HAMILTON, Ohio – Butler County's social workers held a picket Wednesday afternoon in Hamilton, after an agreement with the county on pay rates remained out of reach.
Wednesday's negotiation talks failed, leaving doors for a strike wide open. Workers plan to begin the strike Monday.
Workers hoped the picket on High Street will raise awareness about their fight with the county.
“Since the Union had been demanding additional personnel be hired to reduce case loads, we felt that our latest offer, coupled with the fact that additional staff is being hired from Tuesday’s Social Services Job Fair, would satisfy union requests,” Charles Young, Butler County Administrator said Wednesday night in a press release. “Apparently that wasn’t enough and we must prepare for the worst. We simply cannot wait until Monday to see if workers will, indeed, strike to begin preparation. Undertaking these preparations will take significant time and resources. It is our hope that the union can accept our offer, but we must have an answer... some answer... immediately.”
In response to the strike's threat, county officials held a job fair Tuesday to replace possible soon-to-be-absent workers.
Butler County Commissioners last week authorized and directed Job and Family Services & Children Services Executive Director Jerome Kearns to hire personnel and contract for services as it “becomes necessary in anticipation of and in response to a labor dispute” with the union.
The moves came a day after the Children Services union filed a notice with the State Employment Relations Board of their intent to strike and picket on Aug. 18.
Butler County Commissioners hosted the Social Services Job Fair from 10 a.m. to 2 p.m. Tuesday and said they received an "overwhelming response" from more than 300 applicants.
The county plans to hire 20 permanent and 40 temporary workers for the Butler County Children Services Department.
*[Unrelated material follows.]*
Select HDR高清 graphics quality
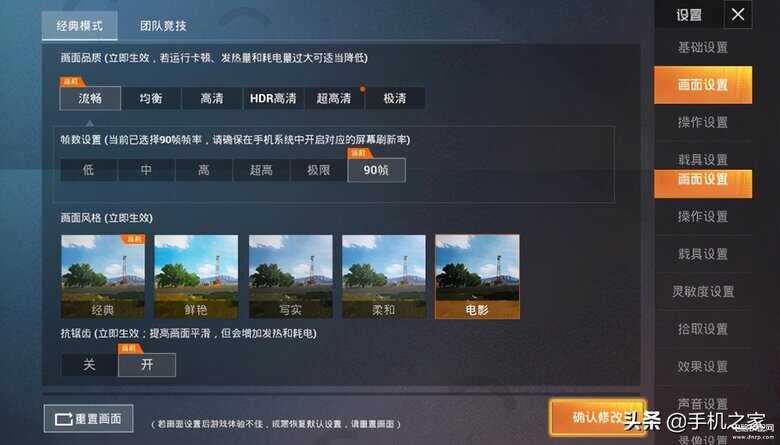Screen dimensions: 780x445 [273, 98]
Several positions, including social workers, family resource specialists and administrative assistants, are available.
Salary wages in these positions will range from $14.28 per hour to $26.04 for candidates with a master’s degree, according to county officials.
Butler County Administrator Charlie Young said Tuesday’s job fair was meant not only to address the 11 existing vacancies within Children Services that need to be filled, but also to proactively address the likelihood of a strike.
“We’re going to bring every resource we can to bear to make sure that we serve the needs of the children of Butler County, and getting people lined up to perform that function is what we have to do,” he told the Journal-News .
Union Chief Becky Palmer said she thought it was great that after two years, the county commissioners would finally address issues with vacancies.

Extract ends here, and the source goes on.